La première difficulté pour la force européenne est simplement la géographie.

Aux côtés des autres marines concernées par le problème de la piraterie, elle doit patrouiller une région de la taille de l’Europe Occidentale. Les bâtiments qui en font partie peuvent être à plusieurs jours de mer d’un navire quand il est attaqué par des pirates.

Donc, il y a seulement une faible chance de prendre les pirates sur le fait, pendant qu’ils essayent d’aborder un navire civil — et même alors, les bâtiments de guerre sont limités dans ce qu’ils peuvent faire.
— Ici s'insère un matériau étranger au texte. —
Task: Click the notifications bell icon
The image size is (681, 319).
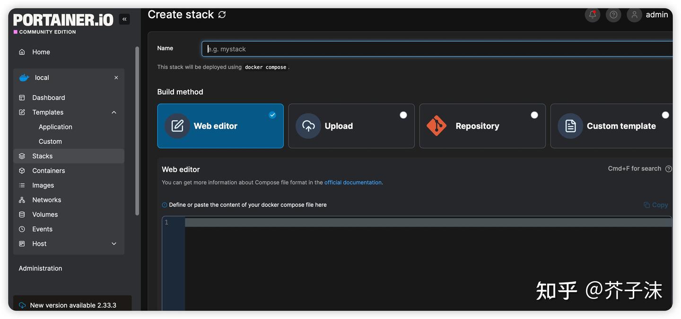Action: click(593, 15)
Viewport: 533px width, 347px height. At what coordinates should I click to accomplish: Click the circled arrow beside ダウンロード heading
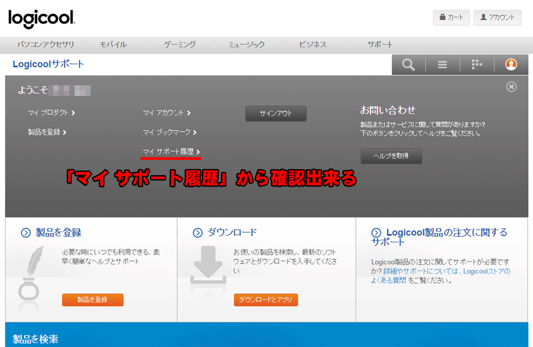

Souvent, ils ne peuvent pas utiliser l’immense puissance de feu qui est la leur.

"Il ne s’agit pas d’un ennemi, parce que cela voudrait dire que nous sommes en guerre — et ce que nous faisons, c’est une action de police avec des moyens militaires," explique le Cdr Pieter Bindt, commandant de la force européenne Atalante.

"Ils [les pirates] s’adaptent très vite ; ils réagissent à ce que nous faisons et ils ont une très grande région d’où ils peuvent partir : la côte somalienne, qui mesure plusieurs centaines de nautiques de long."

“Pourquoi ne pas simplement leur tirer dessus ?”, demande le journaliste de la BBC.

"Dans le monde occidental, nous aimons respecter des règles dans les questions légales," répond-il. "Ce sera la même chose si, à Paris, quelqu’un ressemblant à un cambrioleur se faisait tirer dessus à vue, nous ne le faisons pas."

 “Ils connaissent la loi”

Dans le PC Opérations de l’Evertsen, un carré rouge sur une carte marine montre les progrès d’un PAG, un Pirate Action Group (groupe d’action des pirates).

Il s’agit généralement de 2 skiffs, des embarcations rapides de seulement quelques m de long, et un bateau-mère, légèrement plus grand, qui transporte la nourriture, le carburant et les munitions.

Une frégate grecque a été envoyée pour intercepter ce PAG précis, mais après les avoir abordés, les pirates présumés ont été interrogés puis relâchés.

Les pirates connaissent la loi. Dès qu’ils voient un bâtiment de guerre s’approcher, ils jettent armes, échelle, et même téléphones satellite par dessus bord. C’est ce qui est arrivé avec les pirates pistés au PC Opération.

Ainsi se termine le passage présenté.